Thursday, December 5, 2024

Streamline basis mannequin training and refinement via innovative Amazon SageMaker HyperPod recipes.

Instantly, we’re enabling top-tier data scientists and developers from all skill levels to kick-start training and fine-tuning frameworks in mere minutes with unparalleled speed and efficiency. We will optimize recipes for entry-level use in popular publicly accessible frameworks like Google’s TensorFlow, PyTorch, or Keras.

At AWS re:Invent 2023, our goal is to reduce the time spent coaching FMs by up to 40% and scale across more than 1,000 compute resources in parallel with pre-configured distributed coaching libraries. You’ll uncover accelerated compute resources for training, craft optimal training plans, and execute training workloads across varying capacity blocks based on available compute resources with SageMaker HyperPod.

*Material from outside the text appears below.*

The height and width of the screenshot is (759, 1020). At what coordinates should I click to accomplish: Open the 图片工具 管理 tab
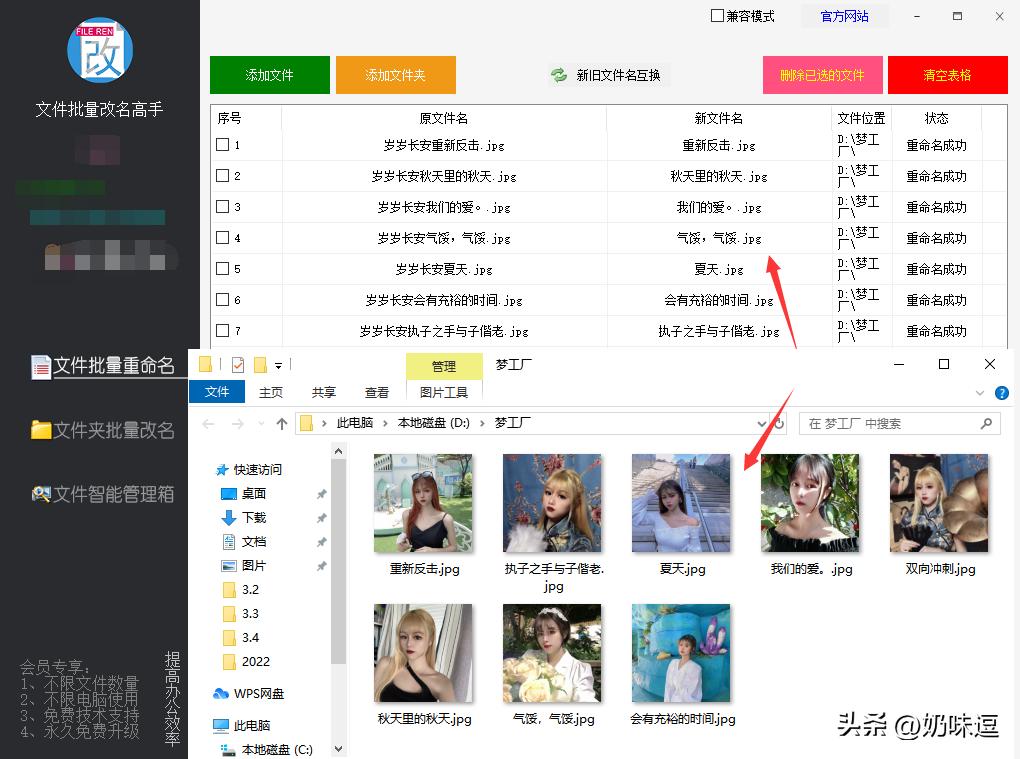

AWS’s SageMaker HyperPod recipes leverage a tried-and-tested coaching stack, streamlining the process by reducing manual experimentation with various model configurations, thus minimizing weeks of iterative analysis and testing. The recipes streamline numerous critical processes, comparable to preparing training data sets, leveraging distributed training methods, automated checkpointing for faster recovery from failures, and overseeing the entire training pipeline.

By implementing a simple recipe adjustment, you can effortlessly switch between GPU- or Tainium-based configurations to maximize training efficiency while minimizing costs? You can simply run workloads in manufacturing settings on SageMaker HyperPod or execute SageMaker training jobs.


To get started, go to our website to explore and browse a wide range of coaching recipes for popular publicly accessible FM templates.

To optimize performance on a specific occasion or scenario, simply modify the recipe’s parameters to suit your dataset’s unique characteristics within a clustered configuration. Then, execute the recipe using a concise one-line command to achieve state-of-the-art efficiency?

After cloning the repository, it is crucial to modify the recipe config.yaml file to define the mannequin and clustering configuration in a timely manner.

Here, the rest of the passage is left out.